Democratic Party lawmaker Lam Cheuk-ting said it was reasonable for foreign congresses to sanction individuals involved in the violation of freedoms and human rights.

“I don’t think [the bill] is any interference in the domestic affairs of Hong Kong,” he said, adding that such acts were an “international norm”.

Last Sunday, thousands marched to the US consulate in Hong Kong to call for the bill’s passage, before some protesters turned violent.

Marchers carried US flags and placards that read: “President Trump, please liberate Hong Kong.”

The anti-government movement, now into its 14th week, has rocked the city, leading to several violent clashes with police and more than 1,000 arrests. Officers have used tear gas, rubber bullets and beanbag rounds.

The Hong Kong Human Rights and Democracy Act is currently being vetted by congressional committees and there is no set date for it to be put before legislators.

Any agreements that we have are not exclusively for the benefit of Hong Kong

Chief Executive Carrie Lam

Next Tuesday, the Congressional-Executive Commission on China is set to hold a hearing attended by Wong, pro-democracy activist and singer Denise Ho Wan-sze, and University of Hong Kong student leader Sunny Ho.

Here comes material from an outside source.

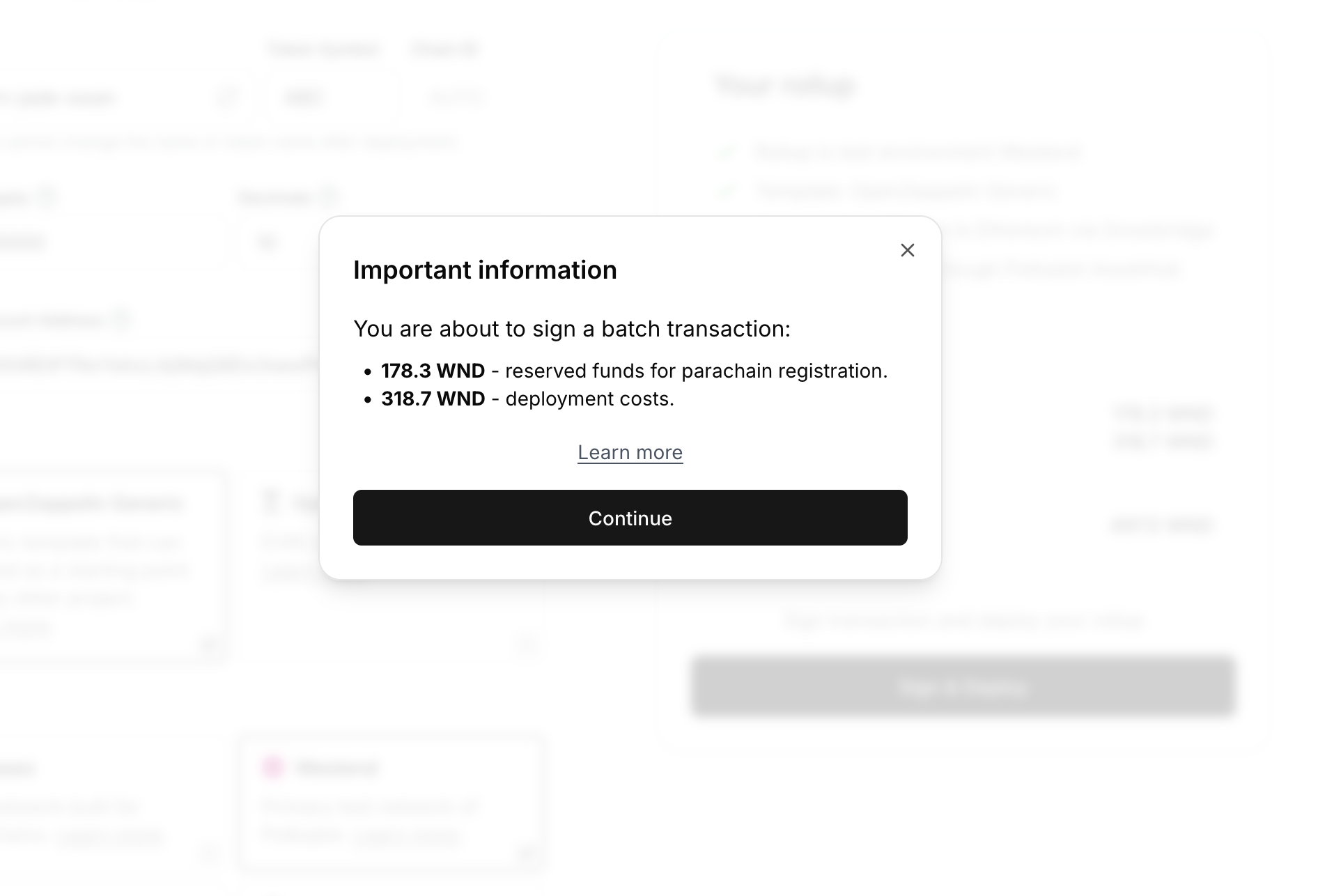
Task: Click the info icon beside Decimals label
Action: click(329, 197)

The hearing will “examine developments in Hong Kong and the future of US-Hong Kong relations”, in light of the ongoing protests, and “escalating tensions caused by police violence and threats by the Chinese government against Hong Kong’s autonomy”.

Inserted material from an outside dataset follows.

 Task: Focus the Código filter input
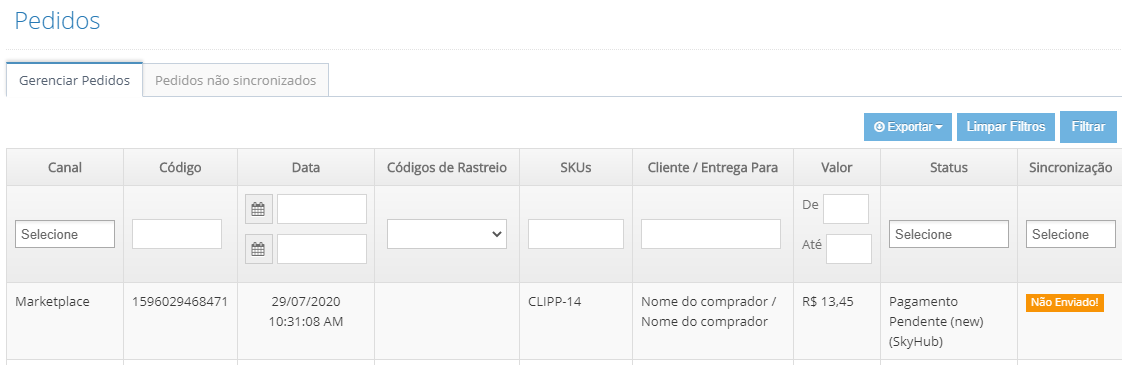(177, 234)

Lawmakers in the House of Representatives are believed to be planning to introduce further legislation to suspend exports of riot-control equipment and services to the Hong Kong police.

On Tuesday, Lam also said some 1,400 American firms in the city enjoyed benefits from the “positive bilateral relationship” between Hong Kong and the US.

“Any agreements that we have, or any particular provisions applied to Hong Kong, from the Americans, are not exclusively for the benefit of Hong Kong,” she said.

“But to interfere in Hong Kong’s internal affairs… this is totally unnecessary.”